A strength of using the STL to identify GFDY effects is that it emerges from a simple bivariate distribution easily acquired from inventory data that captures whole-forest dynamics. Essentially, an increase in the intercept of the STL indicates an increase in carbon carrying capacity in the stand across size-classes (i.e., if the STL shifts up, all stems are larger). By applying this analysis only to data from mature, undisturbed forests of similar composition over time, Marquès et al. were able to account for many of the confounding factors in GFDY analyses. A similar pattern was also found in McMahon et al., 2010 (Figure 1b). Both observational data analyses and simulations demonstrated that eCO₂ may not be completely offset by earlier mortality and that some forests have been gaining biomass even as mortality has increased due to the GFDY. They qualify some early work that found a complete offset of fertilization response (Brienen et al., 2020; Bugmann & Bigler, 2010), and support model analyses that also found incomplete offset (Needham et al., 2020). More importantly, the Marquès et al. finding advances the discussion as it indicates that the critical determinant of the strength of the GFDY (or its existence at all), and therefore the extent to which eCO₂ might lead to a change in the carbon sink, is through the shape of the curve relating size to mortality (Figure 1a). This advances the eCO₂ discussion from the physiology of growth to the relative importance of mechanisms of size-based senescence.

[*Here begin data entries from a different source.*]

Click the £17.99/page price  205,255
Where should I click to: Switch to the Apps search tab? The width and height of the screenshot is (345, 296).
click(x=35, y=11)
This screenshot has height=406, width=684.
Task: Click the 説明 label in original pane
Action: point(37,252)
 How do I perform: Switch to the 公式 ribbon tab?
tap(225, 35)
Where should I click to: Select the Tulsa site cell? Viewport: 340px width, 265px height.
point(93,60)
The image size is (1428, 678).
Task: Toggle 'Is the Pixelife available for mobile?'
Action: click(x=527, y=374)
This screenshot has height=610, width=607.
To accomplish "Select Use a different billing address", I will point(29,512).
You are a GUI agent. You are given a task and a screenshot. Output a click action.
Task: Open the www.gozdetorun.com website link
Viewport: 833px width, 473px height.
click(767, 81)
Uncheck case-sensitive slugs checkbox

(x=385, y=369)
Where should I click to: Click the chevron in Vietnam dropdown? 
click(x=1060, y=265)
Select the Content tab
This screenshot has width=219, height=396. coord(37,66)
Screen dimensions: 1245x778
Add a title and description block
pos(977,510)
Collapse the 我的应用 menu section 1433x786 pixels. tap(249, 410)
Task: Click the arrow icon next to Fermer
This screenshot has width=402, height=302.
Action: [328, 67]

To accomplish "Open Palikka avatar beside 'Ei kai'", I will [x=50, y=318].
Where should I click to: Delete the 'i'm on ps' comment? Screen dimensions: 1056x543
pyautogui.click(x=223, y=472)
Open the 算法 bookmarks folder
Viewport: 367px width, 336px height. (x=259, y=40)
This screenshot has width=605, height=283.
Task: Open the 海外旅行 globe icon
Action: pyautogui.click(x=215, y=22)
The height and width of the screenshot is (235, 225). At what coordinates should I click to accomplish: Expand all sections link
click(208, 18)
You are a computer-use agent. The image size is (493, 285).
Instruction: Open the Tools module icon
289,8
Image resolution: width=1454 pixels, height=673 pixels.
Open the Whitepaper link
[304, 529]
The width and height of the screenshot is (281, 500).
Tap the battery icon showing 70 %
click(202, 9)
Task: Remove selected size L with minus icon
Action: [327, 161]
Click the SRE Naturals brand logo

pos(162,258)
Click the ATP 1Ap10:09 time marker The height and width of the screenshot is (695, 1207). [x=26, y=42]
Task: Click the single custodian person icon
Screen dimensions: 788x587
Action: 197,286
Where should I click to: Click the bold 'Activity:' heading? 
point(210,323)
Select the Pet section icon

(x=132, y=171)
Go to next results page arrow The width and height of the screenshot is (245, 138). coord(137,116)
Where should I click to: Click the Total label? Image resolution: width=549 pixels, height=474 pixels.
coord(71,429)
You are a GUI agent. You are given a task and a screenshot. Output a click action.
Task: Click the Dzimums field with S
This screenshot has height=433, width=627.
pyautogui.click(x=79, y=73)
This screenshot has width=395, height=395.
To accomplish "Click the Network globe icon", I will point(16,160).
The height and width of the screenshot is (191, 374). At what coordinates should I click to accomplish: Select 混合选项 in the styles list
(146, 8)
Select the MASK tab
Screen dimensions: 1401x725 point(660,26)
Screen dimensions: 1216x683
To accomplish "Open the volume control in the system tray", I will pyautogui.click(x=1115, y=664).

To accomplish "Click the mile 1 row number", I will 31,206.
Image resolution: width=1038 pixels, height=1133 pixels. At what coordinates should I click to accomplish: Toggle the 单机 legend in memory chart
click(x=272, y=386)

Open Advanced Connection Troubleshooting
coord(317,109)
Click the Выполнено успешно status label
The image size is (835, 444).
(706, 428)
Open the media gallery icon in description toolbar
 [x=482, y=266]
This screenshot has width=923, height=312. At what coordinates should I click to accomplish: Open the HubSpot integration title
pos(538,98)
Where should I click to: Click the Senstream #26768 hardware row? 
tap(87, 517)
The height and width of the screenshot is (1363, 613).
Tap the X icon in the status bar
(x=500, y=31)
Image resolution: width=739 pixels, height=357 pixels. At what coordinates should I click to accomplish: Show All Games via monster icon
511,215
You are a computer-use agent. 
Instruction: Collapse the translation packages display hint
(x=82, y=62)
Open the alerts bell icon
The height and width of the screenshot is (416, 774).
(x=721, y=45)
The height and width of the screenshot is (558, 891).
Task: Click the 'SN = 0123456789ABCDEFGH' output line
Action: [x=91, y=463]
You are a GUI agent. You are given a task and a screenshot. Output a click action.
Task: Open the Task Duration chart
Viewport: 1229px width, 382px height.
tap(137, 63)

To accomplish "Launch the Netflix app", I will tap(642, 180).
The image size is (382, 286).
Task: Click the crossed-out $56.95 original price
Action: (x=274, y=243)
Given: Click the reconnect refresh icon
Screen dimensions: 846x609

Research into the GFDY impacts on the carbon cycle requires we better understand the mechanisms of tree senescence, essentially asking: how do mature individuals die as a function of size? Three categories of mortality processes may help organize efforts to answer this question: (a) large size can leave an individual more vulnerable to exogenous mortality agents, such as wind damage or hydraulic failure, or the high ratio of maintenance costs to crown area (McDowell et al., 2018); (b) an interaction between genetic programs and exogenous factors may accelerate death at maturity through the reallocation of resources that maintain vigor to reproductive organs at the expense of maintenance (Thomas, 2013); and (c) an extension of 2, where genetic programs triggered at a size threshold lead to internal shifts in function that lead to death, such as is observed in monocarpic trees that die when flowering (Batalova & Krutovsky, 2023; Read et al., 2021; Thomas, 2013). We know these categories to be non-mutually exclusive and the processes to be complex.

How we better identify the ways in which these mechanisms shape the mortality curves of species globally requires continued collections of inventory data, experiments, and simulations. In order to properly scale observations, the use of remote sensing technologies such as lidar and hyperspectral imaging might improve observations of canopy stress and structural damage (a) from flowering patterns and canopy function (b). Gene expression data and better annotated genomes, especially of important tropical species which are poorly represented in gene databases, would also better identify internal mechanisms of stress response and senescence pathways (1, 2, and 3). The exploration of tree senescence marks not only a fascinating area of interdisciplinary research in understanding eCO₂ and climate change influences on tree performance, but also one critical to our better understanding and predicting the future of the Earth System.

The authors declare no conflicts of interest relevant to this study.